Exercise requirements:
(A) In the allergy advice text, during which part of pregnancy is avoiding pseudoephedrine recommended?
(B) Please mark each statement about the allergy advice text yes or no, and quote the words of the text that decide it: (i) Intranasal steroid sprays are safe throughout pregnancy at the regular recommended dosage. (ii) Starting allergy shots during pregnancy is recommended. (iii) The effects of herbal remedies on pregnant women have been studied enough.

Extracted text:
If your allergies are severe and you aren’t getting relief from OTC allergy drugs, there’s still hope. You can try an intranasal steroid spray like Nasonex® or Flonase®.

These sprays are safe to use throughout pregnancy and the regular recommended dosage is still appropriate, Dr. Zanotti says.

5. Take care with allergy shots, pseudoephedrine and herbal remedies

“If you’ve received allergy shots before pregnancy and thought they helped your symptoms, it’s safe to continue them,” says Dr. Zanotti. “But we don’t recommend starting allergy shots during your pregnancy, because you don’t know what reaction you’ll have.”

Many expectant mothers ask about taking decongestants or pseudoephedrine (Sudafed®). She recommends that you avoid it in your first trimester. But you may take it in the second and third trimesters as long as you don’t have high blood pressure, she says.

As for herbal remedies and aromatherapy, Dr. Zanotti says their effects on pregnant women haven’t been studied sufficiently. It’s best to just steer clear of these, she says.

Hang in there

If you’ve tried Dr. Zanotti’s treatment options but aren’t getting much relief, remind yourself that the problem is only temporary.

“Your symptoms may be unpleasant but bear in mind that neither pregnancy nor seasonal allergy symptoms last forever,” she says. “There’s light at the end of the tunnel, and you’ll be happy you made the rights choices for your little one.”

Entries shown:

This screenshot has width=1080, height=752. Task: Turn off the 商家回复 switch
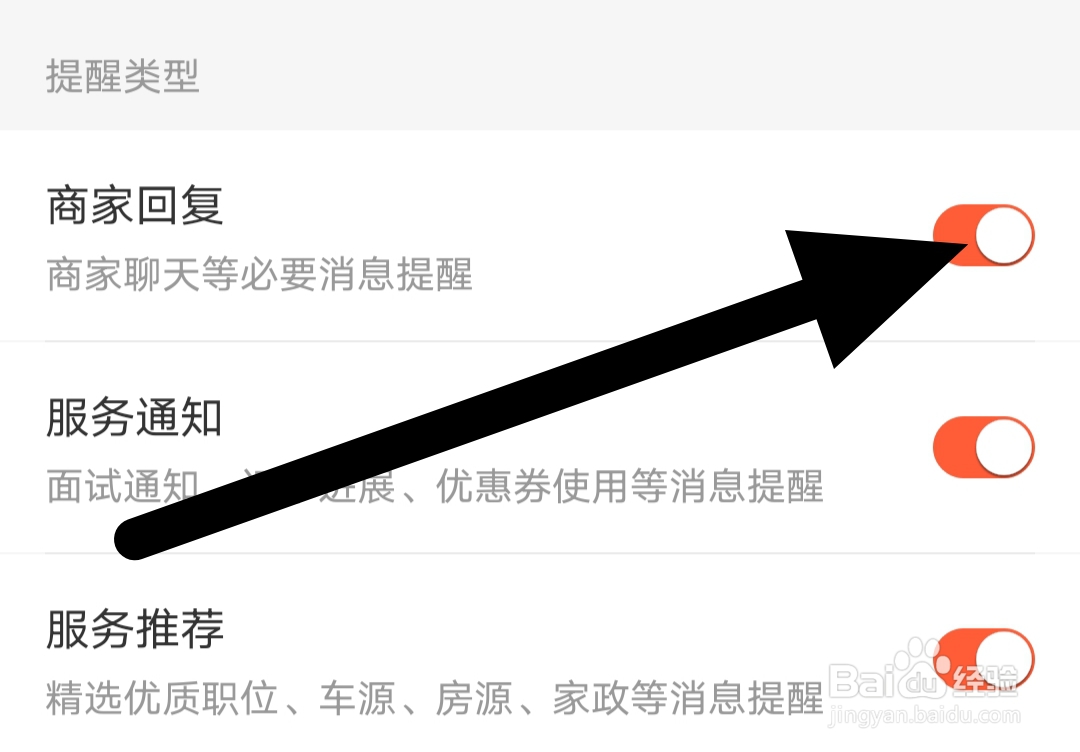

* * *

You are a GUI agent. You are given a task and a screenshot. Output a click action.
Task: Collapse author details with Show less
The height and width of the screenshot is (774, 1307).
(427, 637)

Answers for the tasks:
(A) The first trimester.

(B)
(i) Yes: "These sprays are safe to use throughout pregnancy and the regular recommended dosage is still appropriate"
(ii) No: "we don’t recommend starting allergy shots during your pregnancy"
(iii) No: "their effects on pregnant women haven’t been studied sufficiently"